§ **WHAT IS ASKED**:
Reproduce the stretch of data from the line containing "Task: Click the ЗалогБТ class title" through the line containing "tap(552, 327)", including both of those lines. Leave the pictures out of your answer.

§ **RECORDS TO USE**:
===============
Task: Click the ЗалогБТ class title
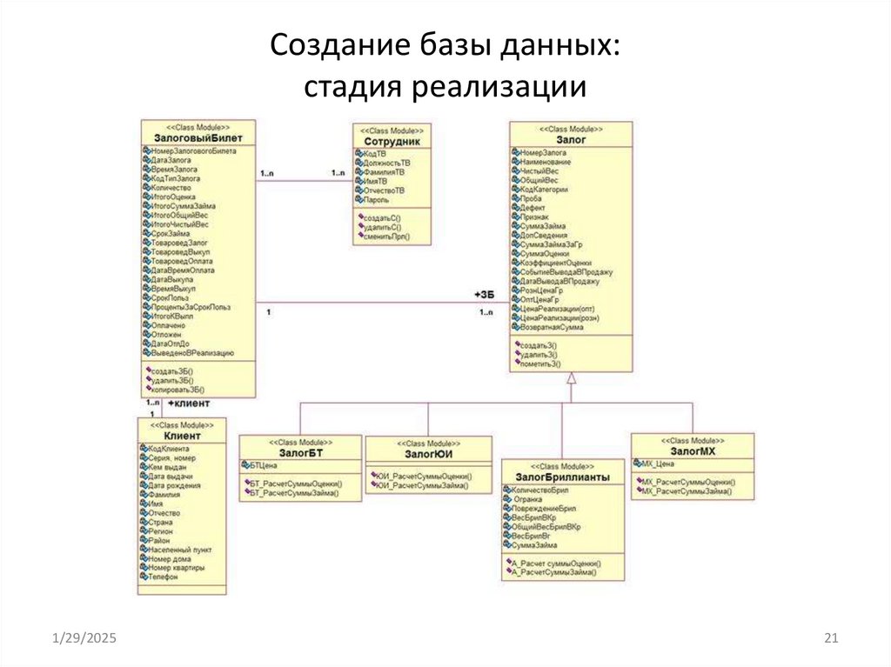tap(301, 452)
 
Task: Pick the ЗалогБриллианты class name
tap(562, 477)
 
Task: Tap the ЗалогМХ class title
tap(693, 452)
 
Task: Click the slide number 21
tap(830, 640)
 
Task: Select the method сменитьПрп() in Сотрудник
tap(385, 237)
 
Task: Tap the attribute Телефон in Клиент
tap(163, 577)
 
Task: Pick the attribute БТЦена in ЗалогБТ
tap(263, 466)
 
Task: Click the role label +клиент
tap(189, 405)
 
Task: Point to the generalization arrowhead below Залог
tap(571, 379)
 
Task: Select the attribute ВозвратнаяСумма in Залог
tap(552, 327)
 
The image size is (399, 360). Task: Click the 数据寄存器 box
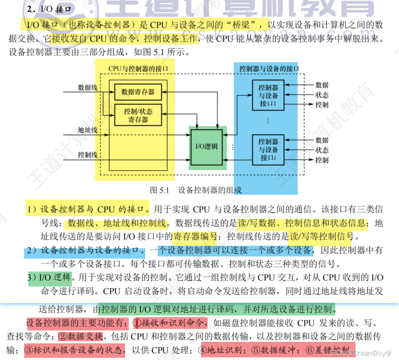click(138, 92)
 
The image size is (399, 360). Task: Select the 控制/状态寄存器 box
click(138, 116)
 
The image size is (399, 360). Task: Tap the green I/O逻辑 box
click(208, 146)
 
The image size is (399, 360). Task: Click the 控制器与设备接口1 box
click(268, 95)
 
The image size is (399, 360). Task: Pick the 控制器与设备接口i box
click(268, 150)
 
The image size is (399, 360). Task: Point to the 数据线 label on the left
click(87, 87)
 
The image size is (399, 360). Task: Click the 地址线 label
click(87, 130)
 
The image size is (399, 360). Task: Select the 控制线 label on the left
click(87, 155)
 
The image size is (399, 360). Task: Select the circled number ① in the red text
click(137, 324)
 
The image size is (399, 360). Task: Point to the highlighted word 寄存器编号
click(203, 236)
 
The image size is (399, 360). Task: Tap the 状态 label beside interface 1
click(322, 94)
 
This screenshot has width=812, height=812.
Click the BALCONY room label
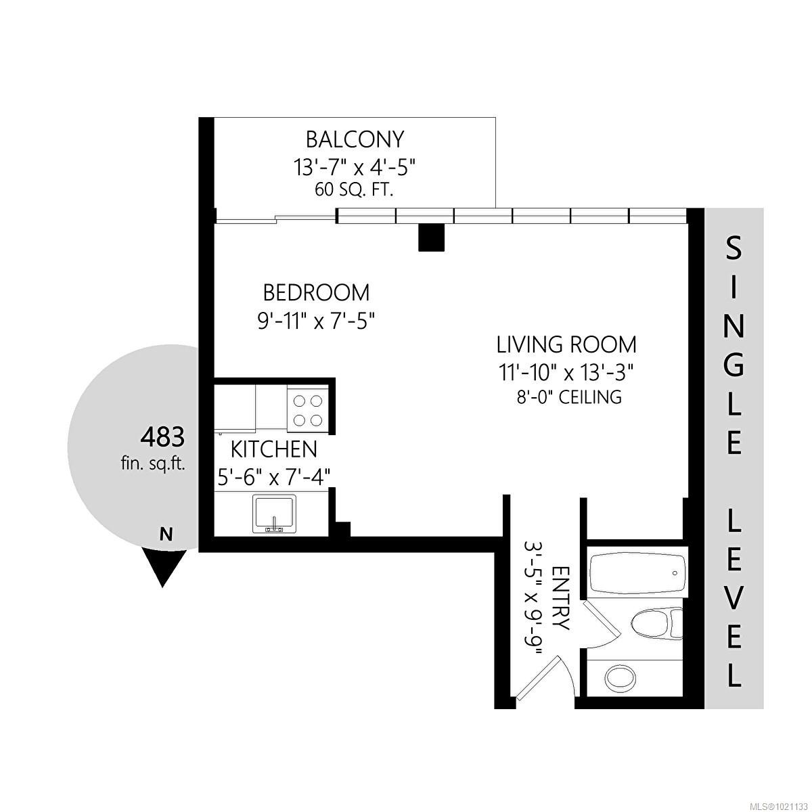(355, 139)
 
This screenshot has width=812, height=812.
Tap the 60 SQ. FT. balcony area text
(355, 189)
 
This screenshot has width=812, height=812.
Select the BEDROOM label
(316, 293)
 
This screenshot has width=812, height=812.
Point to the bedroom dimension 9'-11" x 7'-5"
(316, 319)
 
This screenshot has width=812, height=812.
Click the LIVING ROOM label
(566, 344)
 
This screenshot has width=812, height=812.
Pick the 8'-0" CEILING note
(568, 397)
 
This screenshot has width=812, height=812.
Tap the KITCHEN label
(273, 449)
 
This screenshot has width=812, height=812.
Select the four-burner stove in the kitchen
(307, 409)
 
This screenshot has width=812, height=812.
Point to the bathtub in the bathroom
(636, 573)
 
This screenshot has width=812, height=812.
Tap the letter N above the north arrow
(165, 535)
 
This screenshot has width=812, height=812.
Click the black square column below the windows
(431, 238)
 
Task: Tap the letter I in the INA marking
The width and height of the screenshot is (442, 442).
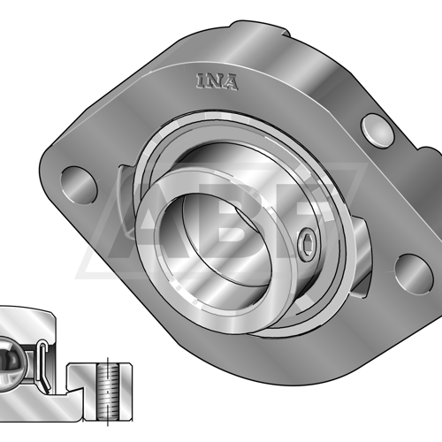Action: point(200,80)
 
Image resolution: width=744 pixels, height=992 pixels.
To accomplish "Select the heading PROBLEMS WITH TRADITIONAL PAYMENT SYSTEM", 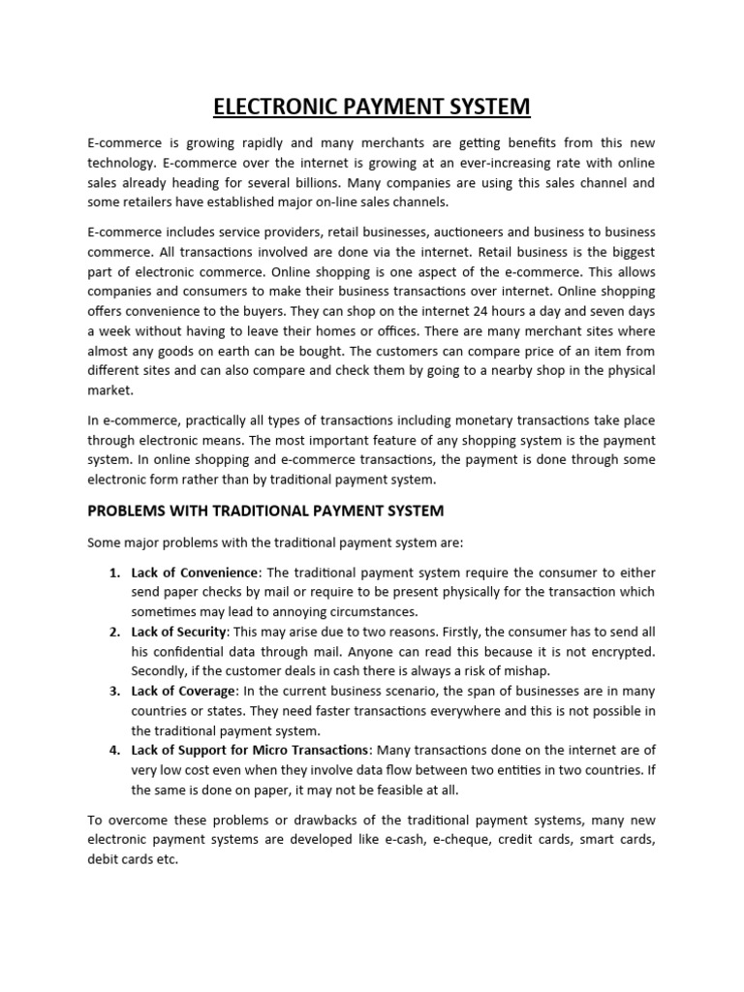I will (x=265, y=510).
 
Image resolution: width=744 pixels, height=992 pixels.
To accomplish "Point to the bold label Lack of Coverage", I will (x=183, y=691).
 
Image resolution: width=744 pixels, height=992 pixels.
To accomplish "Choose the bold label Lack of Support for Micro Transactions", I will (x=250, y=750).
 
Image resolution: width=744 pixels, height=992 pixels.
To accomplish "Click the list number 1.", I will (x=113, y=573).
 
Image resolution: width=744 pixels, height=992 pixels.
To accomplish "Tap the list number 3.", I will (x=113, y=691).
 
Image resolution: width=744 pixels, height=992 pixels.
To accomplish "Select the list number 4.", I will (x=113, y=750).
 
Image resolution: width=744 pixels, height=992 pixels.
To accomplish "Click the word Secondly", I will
===============
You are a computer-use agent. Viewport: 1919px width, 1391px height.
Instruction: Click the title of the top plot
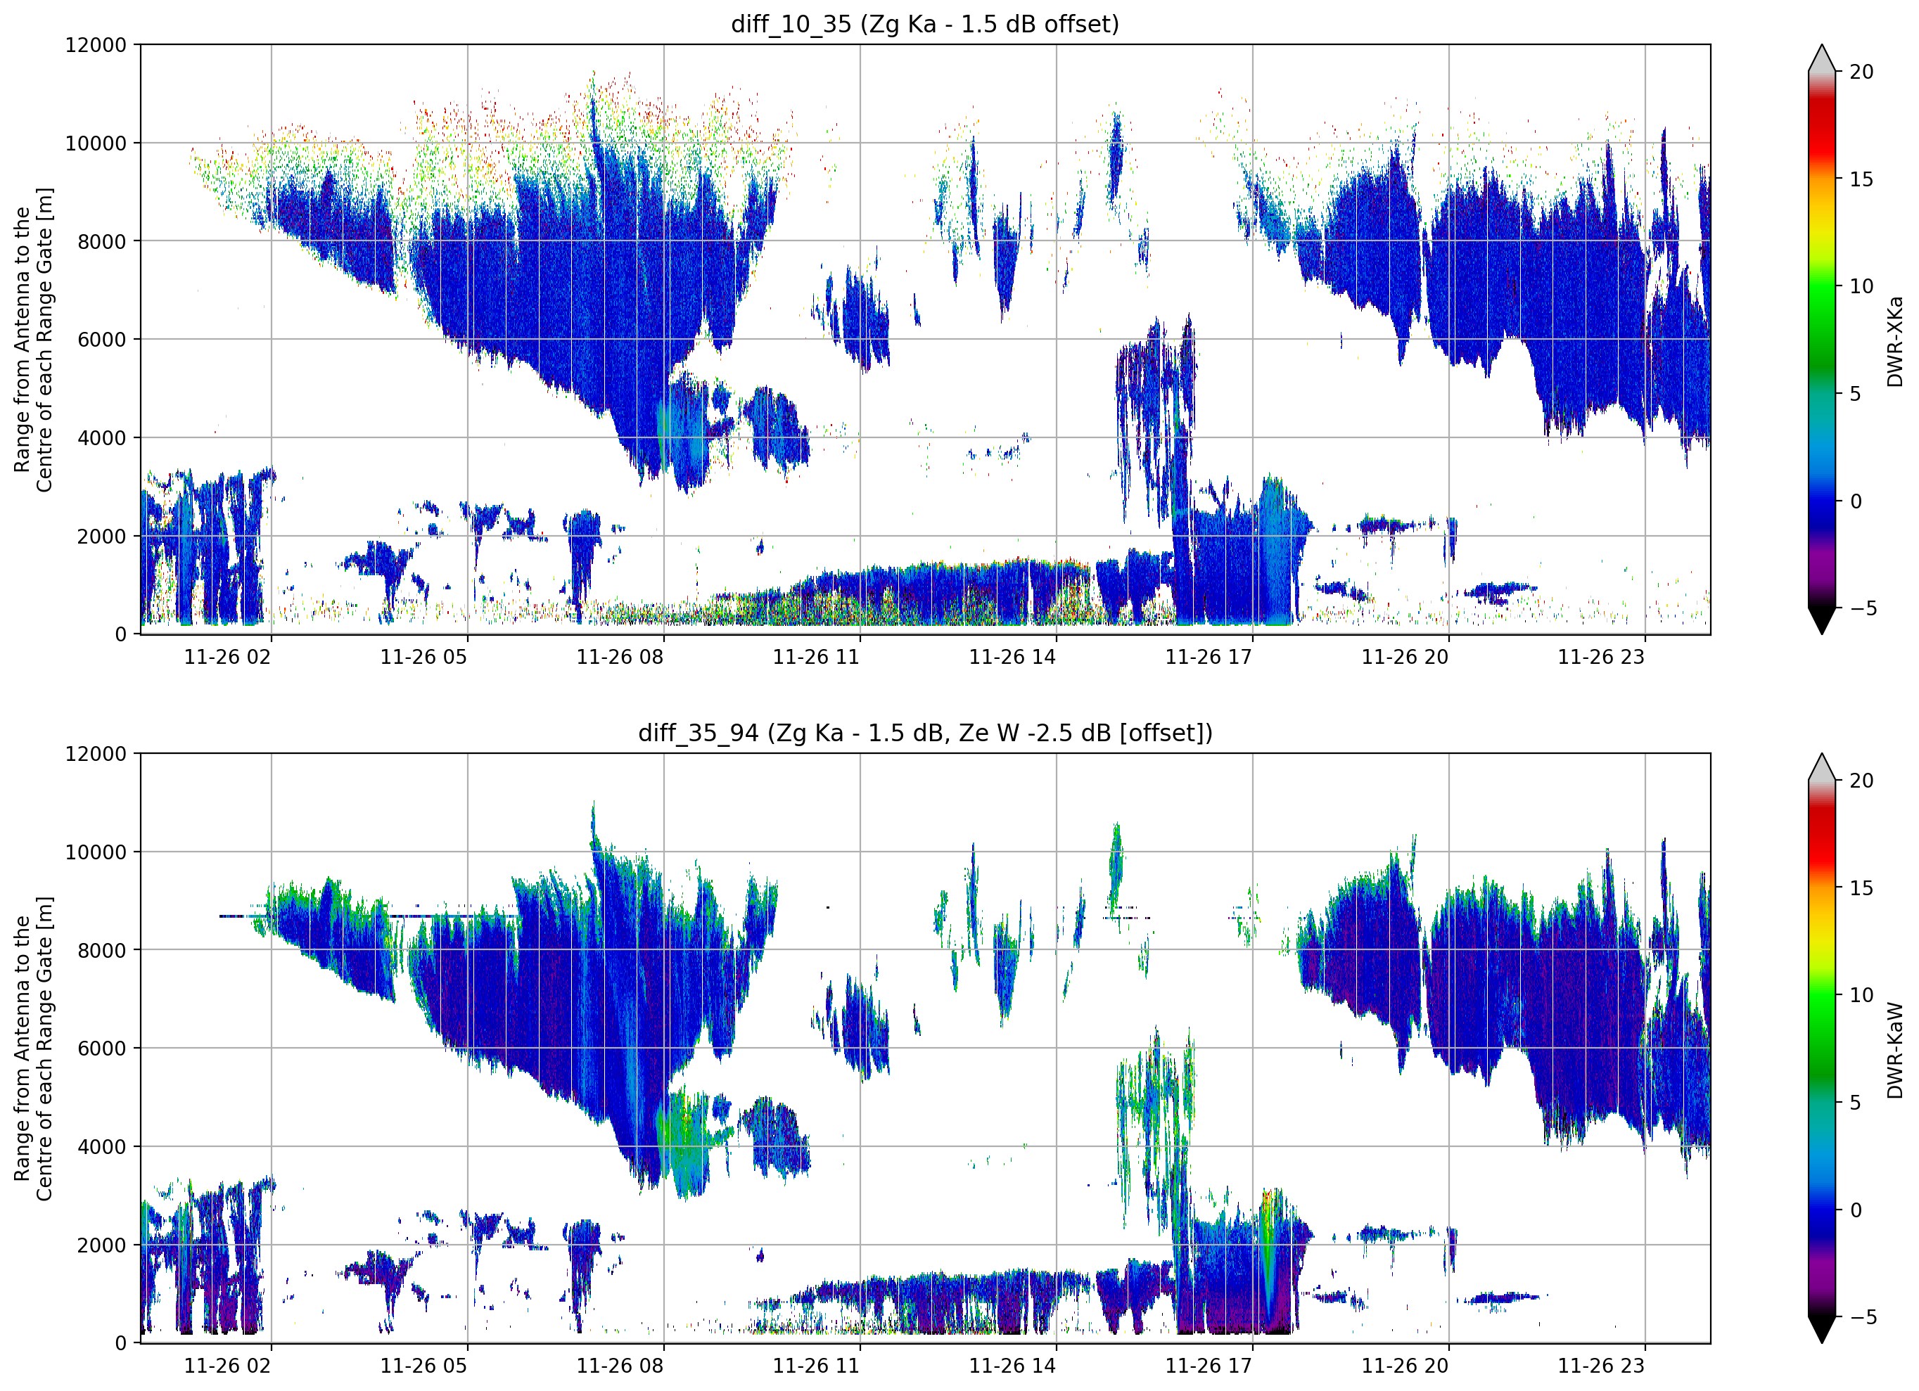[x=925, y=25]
===============
§ **REPLY TO THE EXERCISE**:
Task: Click the ЗалогБТ class title
tap(301, 452)
 
Task: Pick the ЗалогБриллианты class name
tap(562, 477)
 
Task: Tap the ЗалогМХ class title
tap(693, 452)
 
Task: Click the slide number 21
tap(830, 640)
 
Task: Select the method сменитьПрп() in Сотрудник
tap(385, 237)
 
Task: Tap the attribute Телефон in Клиент
tap(163, 577)
 
Task: Pick the attribute БТЦена in ЗалогБТ
tap(263, 466)
 
Task: Click the role label +клиент
tap(189, 405)
 
Task: Point to the generalization arrowhead below Залог
tap(571, 379)
 
Task: Select the attribute ВозвратнаяСумма in Залог
tap(552, 327)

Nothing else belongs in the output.